Required task A
Turn the records into a Markdown table with two columns, Row and Line. Number each line of the records in Row and put the line itself in Line. Omit blank lines and leave out the pictures.

Text provided
********

Dr. Carole Mablekos Instructor: Dr. Carole Mablekos

Description: One of the core courses in the graduate Engineering Management Program, EGMT 504 is intended for students having undergraduate degrees in engineering or basic sciences. Typically, our students have several years of work-place experience; however, the course can be adapted to the needs of senior-level undergraduates. Because communication skills are critical to all professions, this course can apply across the professional spectrum and prove useful to scientists and technical professionals, as well as to engineers.

The main focus of this course is to make students aware that good design is just as central to technical communications as it is for any engineering endeavor. By applying their engineering design skills, engineering managers can achieve better success in developing the various kinds of professional writing: from email, memos, meeting documents, and technical briefings to proposals, progress reports, and formal reports. Also addressed are important writing skills, such as focusing purpose; writing for managerial, technical, and client audiences; developing and organizing content; building effective reporting formats; and editing to achieve professional-level style and correctness. The first seven assignments in the course all pertain to a project of the student’s own choosing. Each student will find a problem to solve or an opportunity to address, ideally related to his or her professional life. Each student researches and analyzes his or her project, meets with colleagues, writes a series of professional reports and delivers an oral presentation--all on this project, either on campus or at work. The course also includes two team assignments intended to build ethical awareness, to practice problem solving, to enhance team-building skills--such as leadership and collaboration, and to provide experience in working with dispersed teams. These last two assignments are based on case studies provided in the course materials. 

Delivery: The course comprises ten weekly interactive web-page/audio-lecture modules, six written assignments, three oral presentation assignments, review quizzes, mid-term and final exams, and weekly threaded discussions. Written feedback on each weekly assignment is prompt and thorough, usually delivered electronically. The entire course is accessible 24/7 online asynchronously through the Drexel course management system; however, students living close enough to campus have the added opportunity to attend an orientation meeting and a oral presentation meeting, all on campus.

********

Entries shown
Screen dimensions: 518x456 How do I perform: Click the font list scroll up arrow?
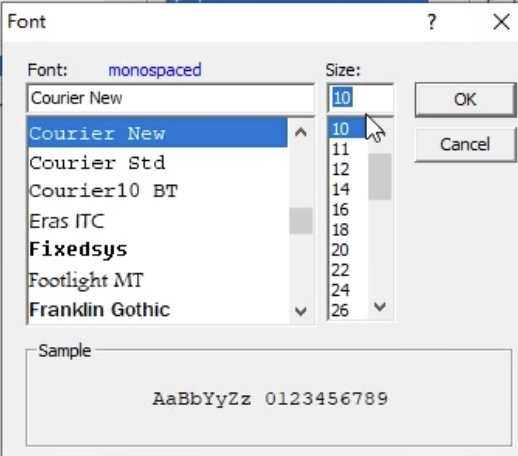pos(301,133)
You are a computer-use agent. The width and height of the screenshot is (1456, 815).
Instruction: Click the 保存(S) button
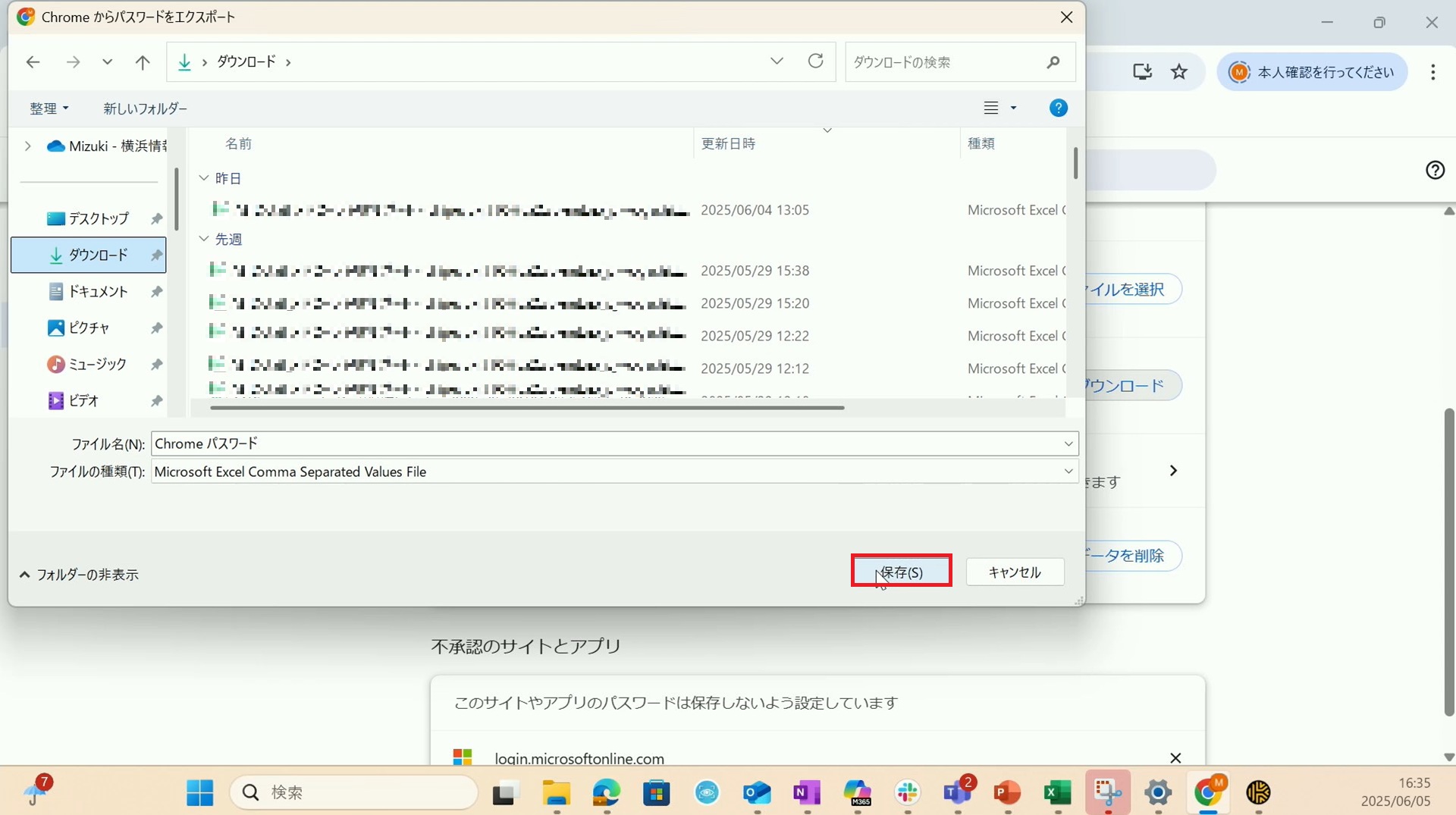point(901,572)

********

Required task B
What kinds of professional writing does the course description name?

Response A
| Row | Line |
|---|---|
| 1 | Screen dimensions: 518x456 How do I perform: Click the font list scroll up arrow? |
| 2 | pos(301,133) |
| 3 | You are a computer-use agent. The width and height of the screenshot is (1456, 815). |
| 4 | Instruction: Click the 保存(S) button |
| 5 | point(901,572) |

Response B
- email
- memos
- meeting documents
- technical briefings
- proposals
- progress reports
- formal reports